本文:
/---

誰もが一度や二度は転職を考えるときがありますが、何もスキルがない状態だと、転職できるかどうか不安ですよね。
採用する側としてはやはりスキルの高い人材を採用したいため、資格の有無は評価の対象となります。資格を持っているとスキルが高いと評価されるだけでなく、向上心や努力があると評価されます。そのため、資格は転職時に大きな武器となります。
資格を持たない人の末路
では、企業に入社してから何も資格を持たないままでいると、どうなるのでしょうか?
一概に言えませんが、「資格を持たない人=スキルが乏しい人」だと言えます。
スキルがない人は、誰でもできるような平凡な仕事を延々とやらされます。また、新しいことを学ぼうという向上心や意欲がないため、周囲から頼りにされません。その結果、会社からの評価が上がらない、なかなか昇進できないということになり、年収が伸びません。
気づいたときには新人と何ら変わらない仕事をしている、同期や後輩にどんどん先を越される、なんてことも。そうなると職場にいづらくなり、いざ職場を変えようと思い転職を試みても、たいしたスキルがないため、よい職場への転職は期待できません。
資格を取ろう!~鉄鋼業界で活かせる資格~
資格を取るメリットがわかったら、ぜひ資格を取得してみましょう!
資格を取得すると、社会人生活が今よりも充実すること間違いなしです。とは言え、世の中には色々な資格があるため、どんな資格を取ったらいいかわからないですよね。
ここでは、鉄鋼業界で活かせる代表的な資格、はたまた他業種でも通用する資格を紹介していきます。鉄鋼業界だけでなく、他業種に転職したいとなったときに役立つ資格ばかりです。
以下は、紹介する資格の一覧です。

\---

資料:
/---

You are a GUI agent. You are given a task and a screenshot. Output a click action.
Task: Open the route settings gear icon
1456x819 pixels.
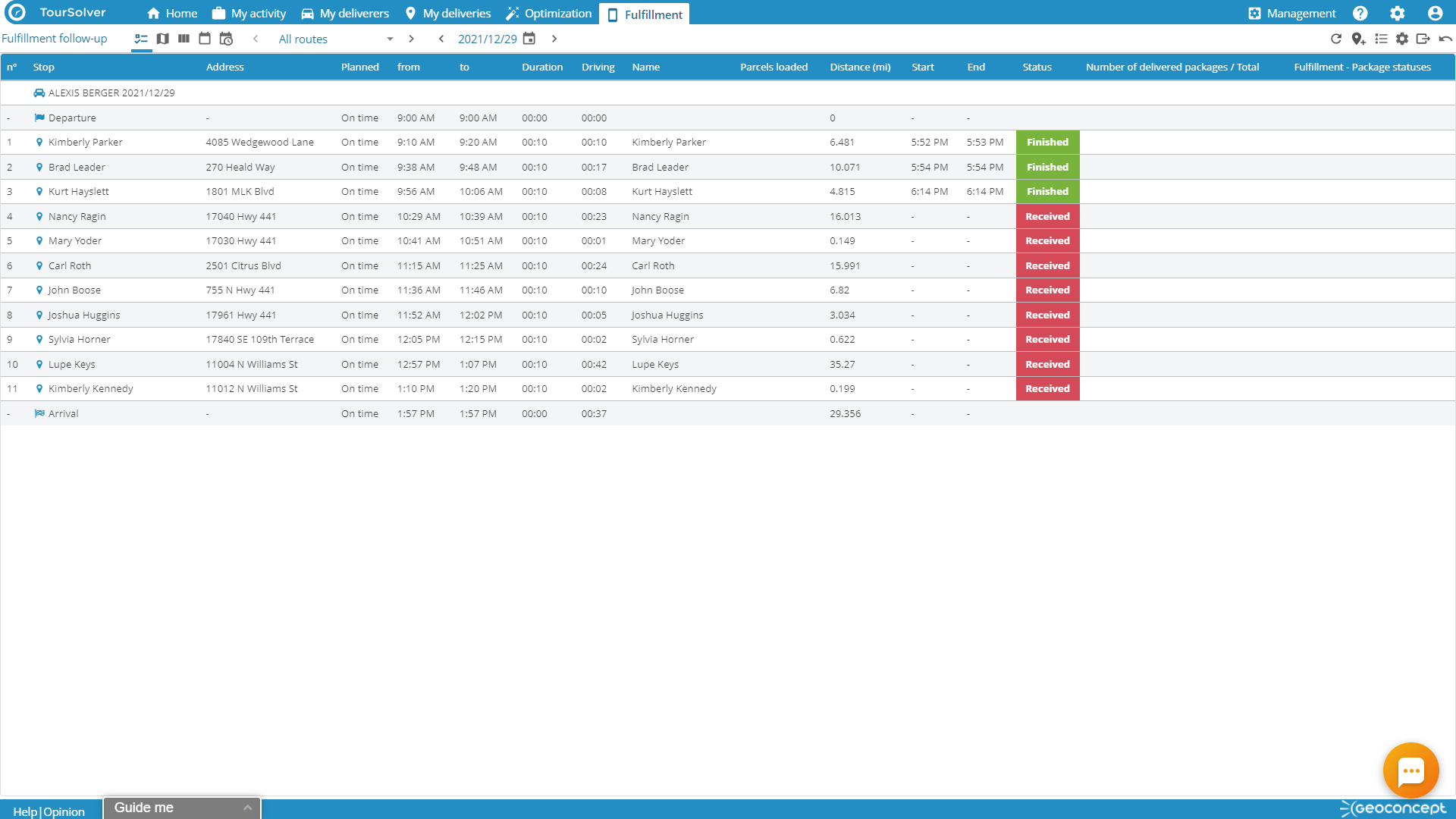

\---

課題:
A: 本文から、「気づいたときには新人と何ら変」を含む語句で始まり「らいいかわからないですよね。」で終わる部分を、一字も変えずに書き写しなさい。
B: 本文の次の一文を英語に訳しなさい。「資格を持っているとスキルが高いと評価されるだけでなく、向上心や努力があると評価されます。」

解答:
A:
気づいたときには新人と何ら変わらない仕事をしている、同期や後輩にどんどん先を越される、なんてことも。そうなると職場にいづらくなり、いざ職場を変えようと思い転職を試みても、たいしたスキルがないため、よい職場への転職は期待できません。
資格を取ろう!~鉄鋼業界で活かせる資格~
資格を取るメリットがわかったら、ぜひ資格を取得してみましょう!
資格を取得すると、社会人生活が今よりも充実すること間違いなしです。とは言え、世の中には色々な資格があるため、どんな資格を取ったらいいかわからないですよね。

B: Holding a qualification not only gets you recognized as highly skilled, but also as someone with ambition and diligence.